On November 27, 2016, Richards suffered a knee injury while covering a punt return in the Patriots' 22–17 victory over the Jets. The injury caused him to miss the next three games. He made three combined tackles (one solo) in 11 games and zero starts and was limited to special teams throughout the season.

The Patriots finished first in their division with a 14–2 record. On February 5, 2017, the Patriots appeared in Super Bowl LI and defeated the Atlanta Falcons in a 34–28 overtime victory. Richards was a healthy scratch for all three playoff games

====2017====
Richards started the Patriots' season-opener against the Chiefs and recorded six combined tackles and forced the first fumble of his career in a 42–27 loss. Richards started as a hybrid outside linebacker and was tasked with covering one of the Chiefs' tight ends in dime packages. He recorded twice as many tackles then he did the entire 2016 season and played 41 defensive snaps, well above his total of 16 snaps for 2016. During a Week 6 matchup against the Jets, Richards earned his second start of the season as a hybrid coverage linebacker and recorded three solo tackles in a 24–17 win for New England. Richards helped the Patriots reach Super Bowl LII, but lost 41–33 to the Philadelphia Eagles with Richards recording five tackles in the game.

===Atlanta Falcons===
On August 31, 2018, Richards was traded to the Falcons for a conditional 2020 seventh-round draft pick. He played in 15 games with 12 starts, recording 39 tackles and three passes defensed.

===Oakland Raiders===
On April 5, 2019, Richards signed with the Oakland Raiders on a one-year deal. He was released during final roster cuts on August 30, 2019.

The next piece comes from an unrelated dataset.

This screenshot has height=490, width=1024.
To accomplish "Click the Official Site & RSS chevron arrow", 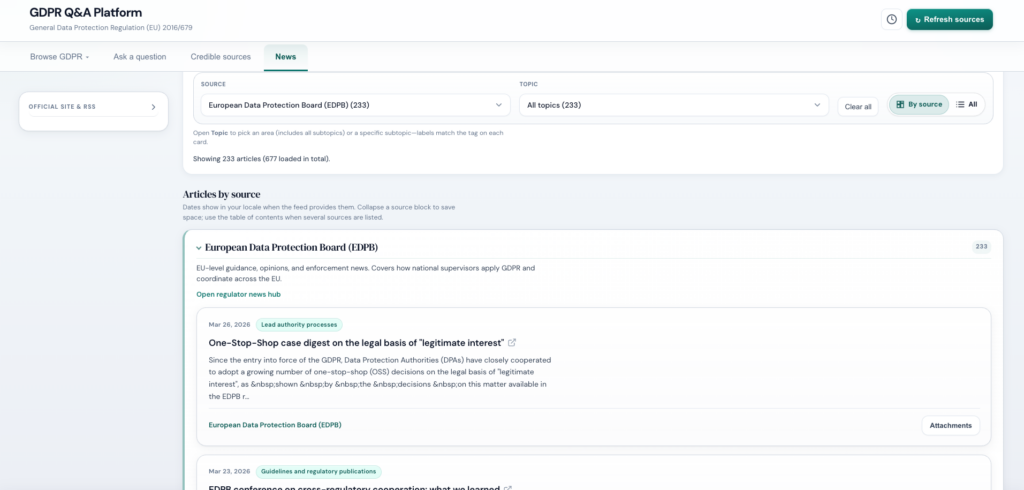I will click(x=153, y=107).
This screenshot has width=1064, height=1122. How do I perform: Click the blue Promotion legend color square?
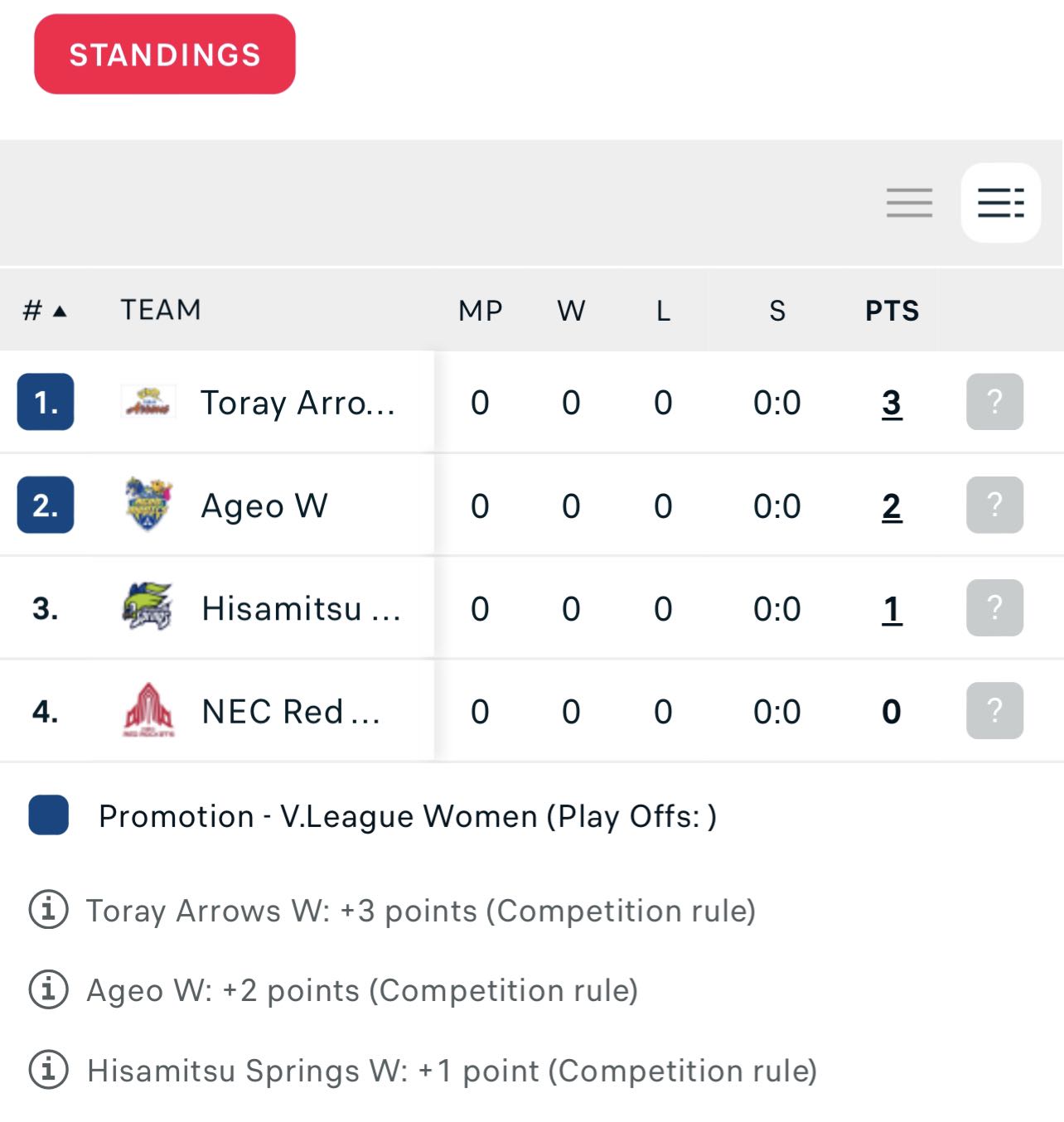(48, 815)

===New England Patriots (second stint)===
On October 2, 2019, Richards was re-signed by the Patriots. He was released on October 22.

===Baltimore Ravens===
On October 24, 2019, Richards signed with the Baltimore Ravens. In Week 17 against the Pittsburgh Steelers, Richards recovered a punt fumbled by punter Jordan Berry in the end zone for a touchdown during the 28–10 win.

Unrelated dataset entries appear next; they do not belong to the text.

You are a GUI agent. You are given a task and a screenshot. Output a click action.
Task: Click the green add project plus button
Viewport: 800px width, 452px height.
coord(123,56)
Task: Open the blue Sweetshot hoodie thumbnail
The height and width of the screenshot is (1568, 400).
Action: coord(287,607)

On February 13, 2020, Richards signed a one-year contract extension with the Ravens. He was released from the Ravens on September 5, 2020, and signed to the practice squad the next day. He was elevated to the active roster on September 12 for the team's Week 1 game against the Cleveland Browns, and reverted to the practice squad on September 14. He was elevated again on September 19 for the Week 2 game against the Houston Texans, and reverted to the practice squad again after the game. He was promoted to the active roster on September 28, 2020.

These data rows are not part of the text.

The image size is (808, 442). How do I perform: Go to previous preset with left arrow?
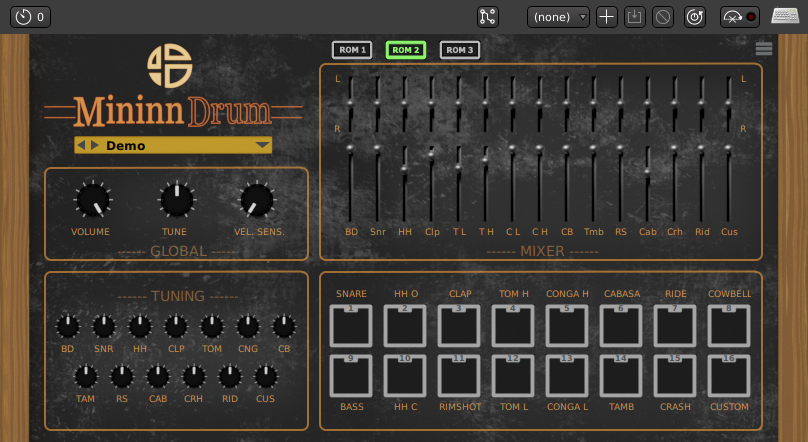(82, 145)
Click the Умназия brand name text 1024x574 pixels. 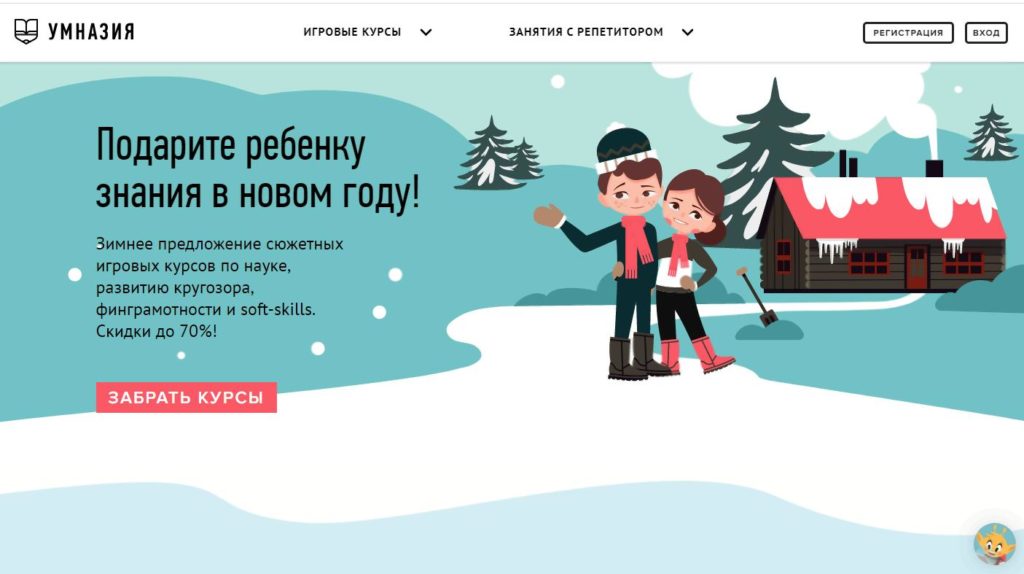91,31
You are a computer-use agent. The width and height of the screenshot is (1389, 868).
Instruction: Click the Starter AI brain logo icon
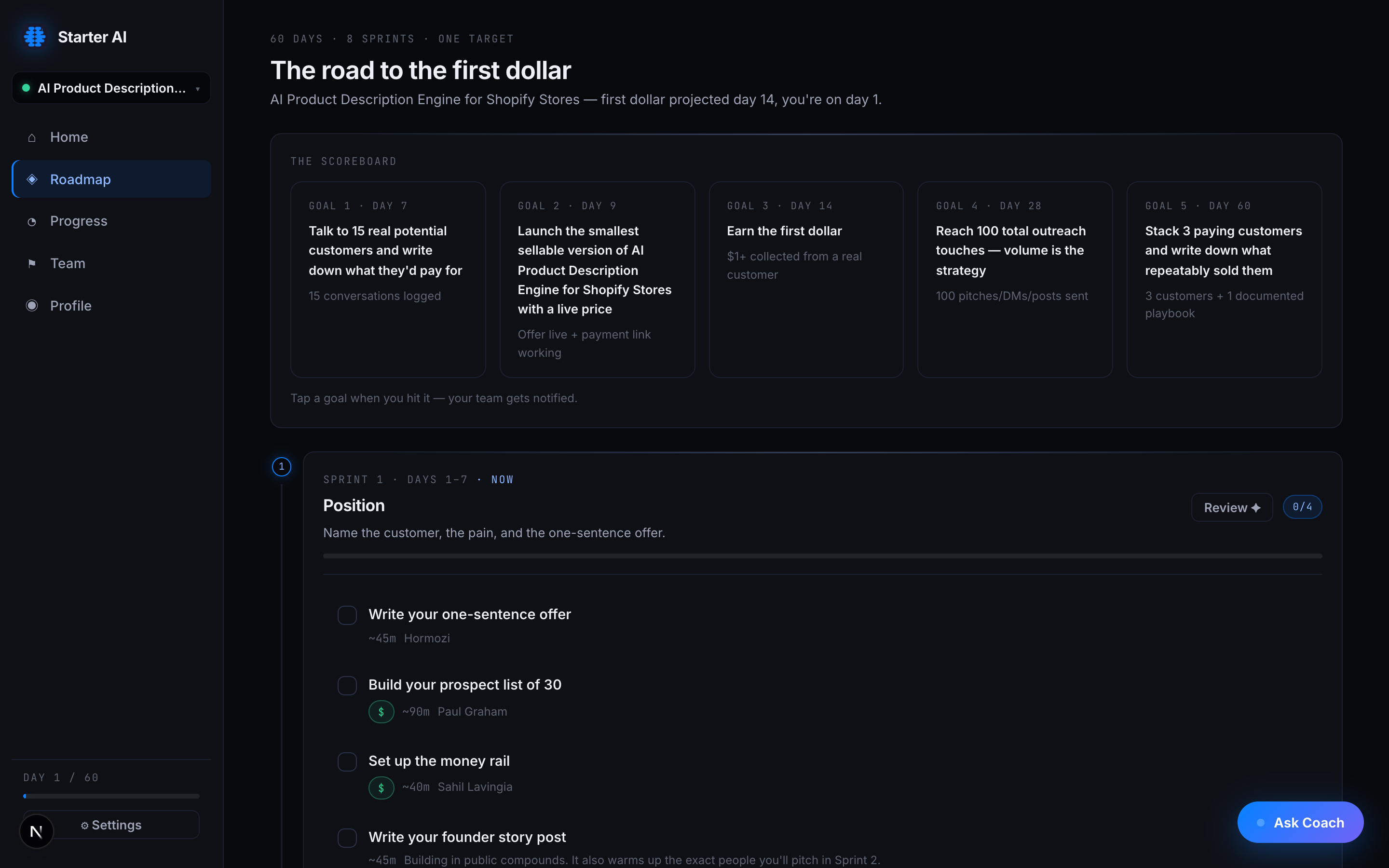pyautogui.click(x=34, y=37)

On January 30, 2021, Richards signed another one-year contract extension with the Ravens.

On August 23, 2021, Richards was released by the Ravens and re-signed to the practice squad on September 1, 2021. He was released on September 8, 2021. On September 28, 2021, Richards was re-signed with to the Ravens practice squad. He was released again on October 27, 2021. He was re-signed on November 8, 2021.

==NFL career statistics==

| Year | Team | GP | Comb | Solo | Ast | Sack | FF | FR | Yds | Int | Yds | Avg | Lng | TD | PD |
|---|---|---|---|---|---|---|---|---|---|---|---|---|---|---|---|
| 2015 | NE | 14 | 20 | 16 | 4 | 0.0 | 1 | 0 | 0 | 0 | 0 | 0 | 0 | 0 | 2 |
| 2016 | NE | 11 | 3 | 1 | 2 | 0.0 | 0 | 0 | 0 | 0 | 0 | 0 | 0 | 0 | 0 |
| 2017 | NE | 16 | 22 | 20 | 2 | 0.0 | 1 | 0 | 0 | 0 | 0 | 0 | 0 | 0 | 1 |
| 2018 | ATL | 15 | 39 | 27 | 12 | 0.0 | 0 | 0 | 0 | 0 | 0 | 0 | 0 | 0 | 3 |
| 2019 | BAL | 12 | 5 | 0 | 1 | 0.0 | 0 | 0 | 0 | 0 | 0 | 0 | 0 | 0 | 0 |
| 2020 | BAL | 16 | 3 | 0 | 1 | 0.0 | 0 | 0 | 0 | 0 | 0 | 0 | 0 | 0 | 0 |
| 2021 | BAL | 2 | 2 | 0 | 2 | 0.0 | 0 | 0 | 0 | 0 | 0 | 0 | 0 | 0 | 0 |
| Career |  | 86 | 94 | 64 | 24 | 0.0 | 2 | 0 | 0 | 0 | 0 | 0 | 0 | 0 | 6 |

==Personal life==
Richards is a Folsom High School alumnus along with many other professional sports players. His father, Terry, a native of Natick, Massachusetts, played football at Tufts University from 1975–1979 as a defensive lineman. Richards majored in public policy at Stanford.